Em Finanças Públicas, bem público é aquele que, em regra, tem duas marcas clássicas: não rivalidade no consumo e não exclusão de quem dele se beneficia. Em linguagem simples: o uso por uma pessoa não tira o uso da outra, e não dá para impedir facilmente alguém de aproveitar o bem. Por isso, aparecem como exemplos típicos o ar, a defesa nacional e certos espaços públicos vazios ou pouco congestionados. A lógica é a famosa dificuldade de cobrar de cada beneficiário sem deixar alguém “de carona”. Na questão, a alternativa que foge desse conceito é a educação quando tratada como prestada por escolas públicas e privadas. Educação, em geral, não é bem público puro, porque há rivalidade em salas cheias e também exclusão, já que escolas podem selecionar, cobrar mensalidade e limitar o acesso.
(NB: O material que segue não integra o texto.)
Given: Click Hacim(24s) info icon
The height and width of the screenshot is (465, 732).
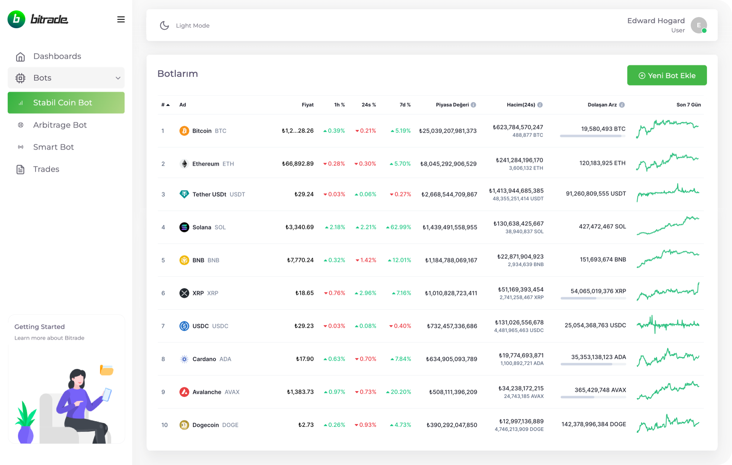Looking at the screenshot, I should [540, 105].
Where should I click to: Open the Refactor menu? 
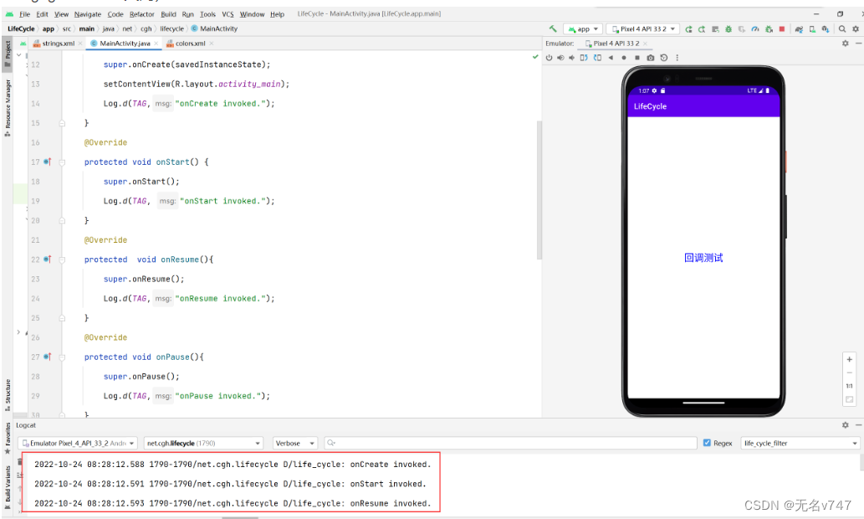[142, 13]
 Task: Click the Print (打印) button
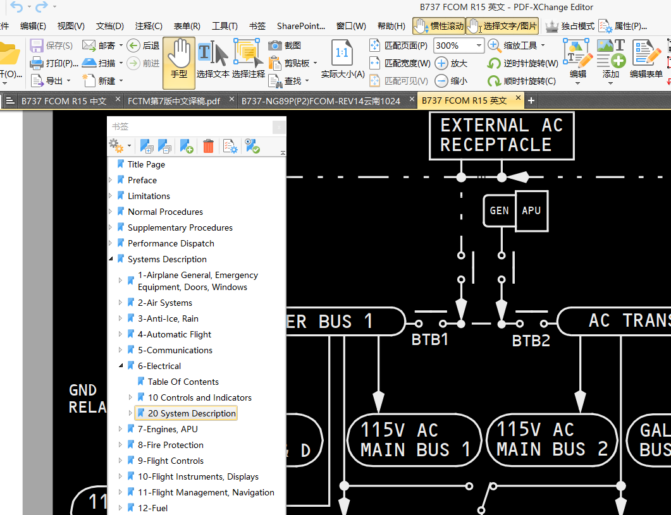coord(54,63)
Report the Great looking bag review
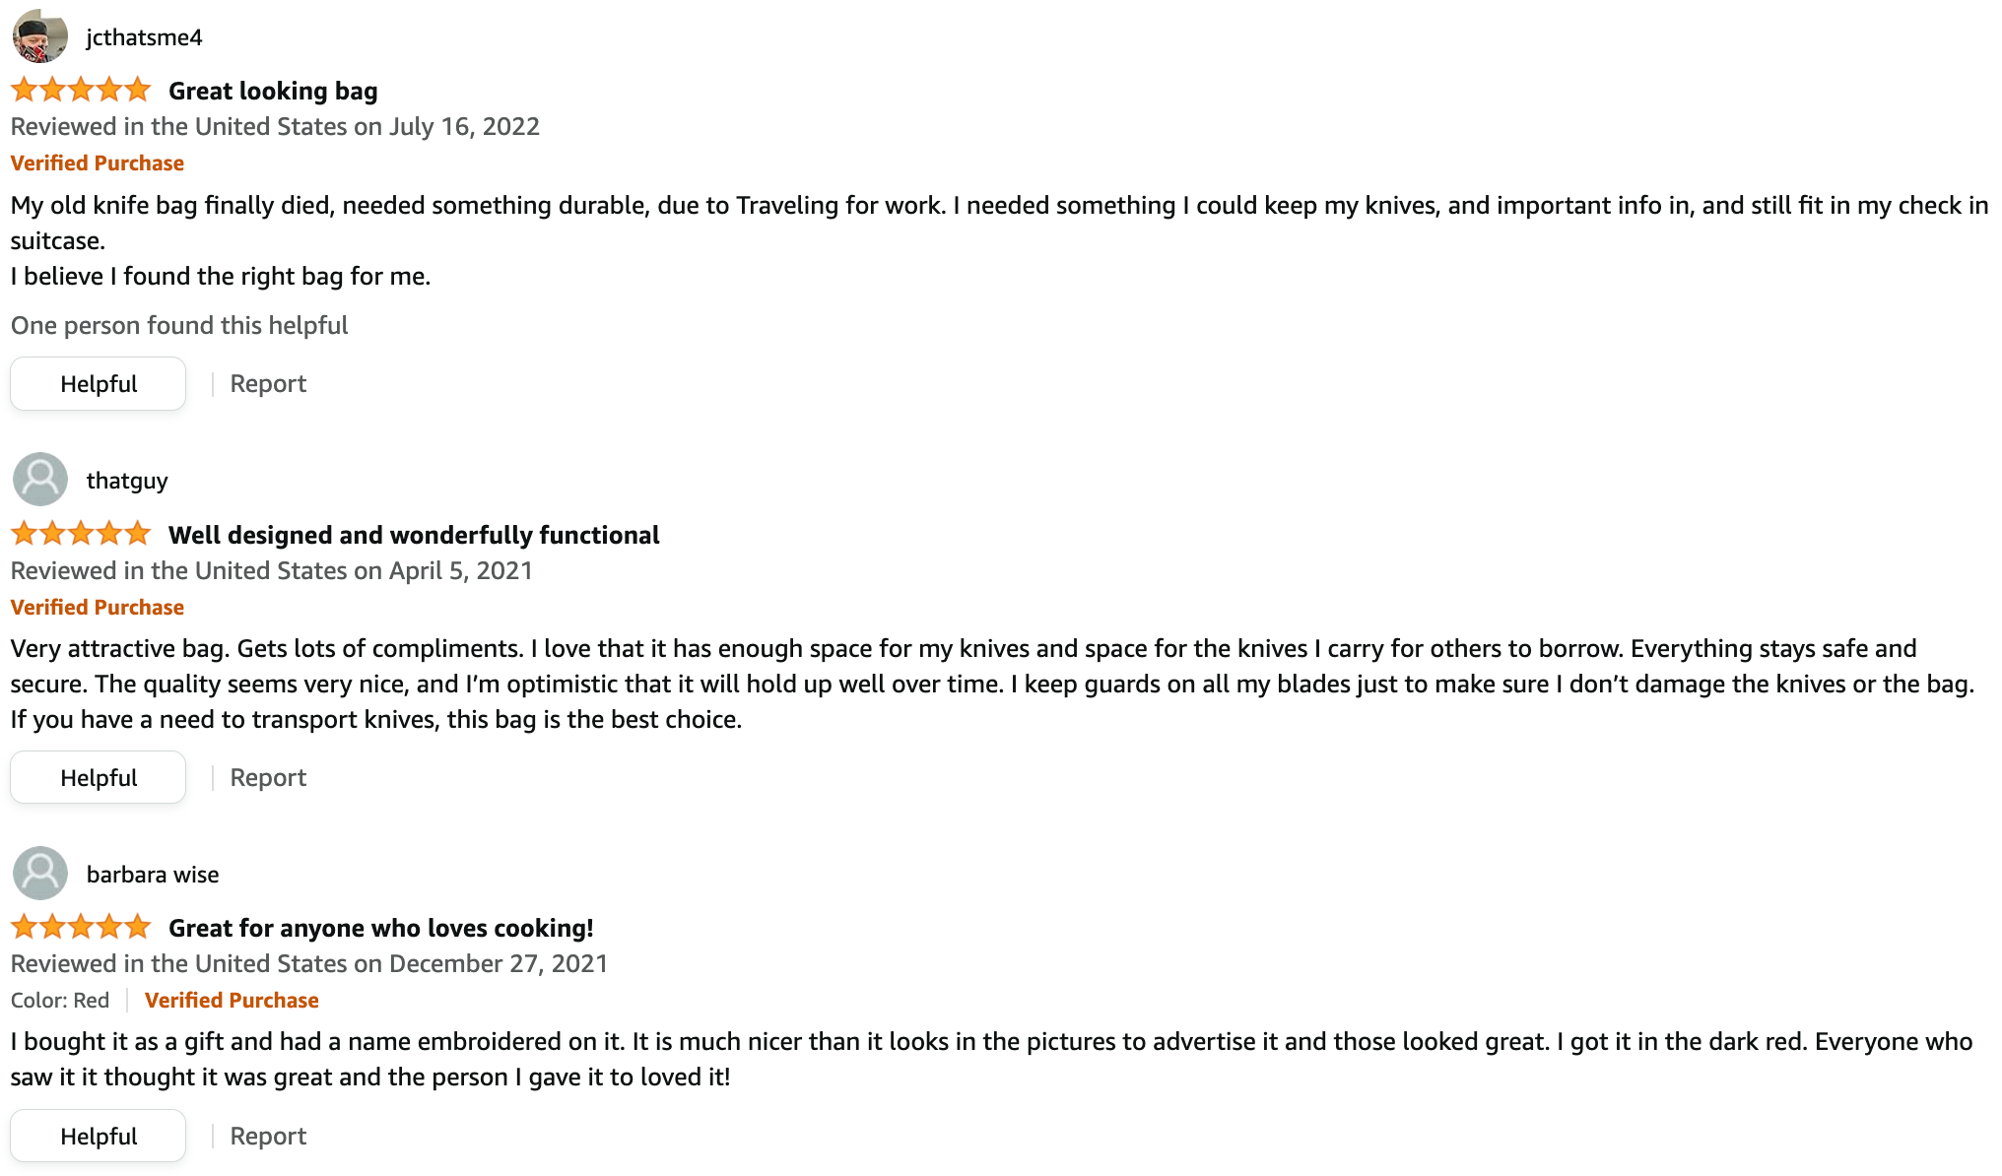The image size is (2002, 1176). [x=268, y=384]
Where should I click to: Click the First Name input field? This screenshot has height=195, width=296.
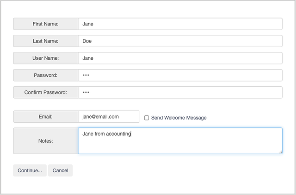pyautogui.click(x=179, y=24)
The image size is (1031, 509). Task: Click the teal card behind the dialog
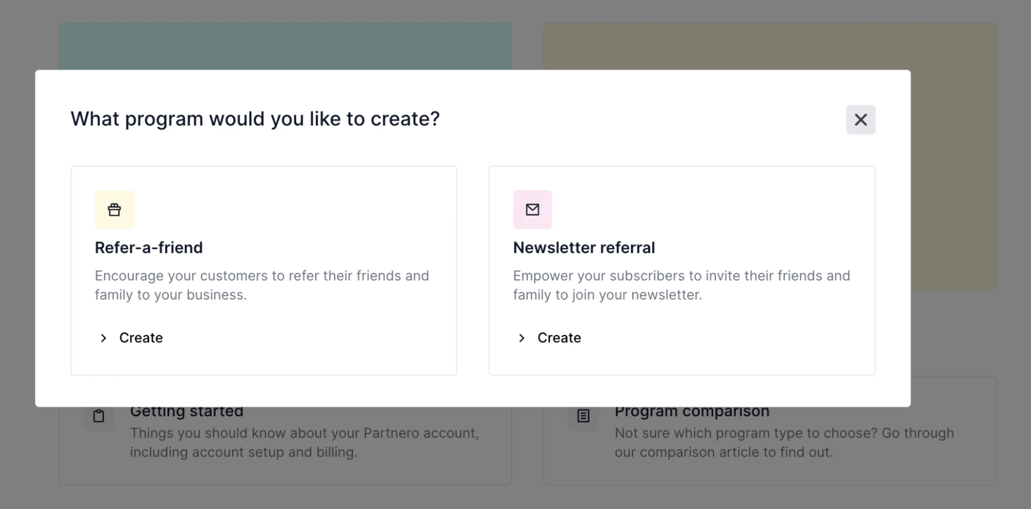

Mesmo na rede pública, o serviço educacional não vira automaticamente bem público puro, pois continua sendo um serviço com uso individualizável. Já as demais alternativas se aproximam do conceito de bem público ou de bem público impuro/quase público. O ar e a defesa nacional são os exemplos clássicos mais lembrados pela doutrina. Uma estrada recém-inaugurada sem trânsito e sem pedágio e uma praça vazia se aproximam de não rivalidade e baixa exclusão, embora possam deixar de ser bens públicos puros quando houver congestionamento, cobrança ou controle de acesso. Na doutrina de Economia do Setor Público, bem público puro é tratado justamente pela combinação de não rivalidade e não exclusão. Por isso, a banca costuma cobrar o conceito com exemplos do cotidiano, misturando bens públicos, bens de uso comum e serviços sociais para testar se você sabe separar o que é bem público do que é apenas serviço prestado pelo Estado.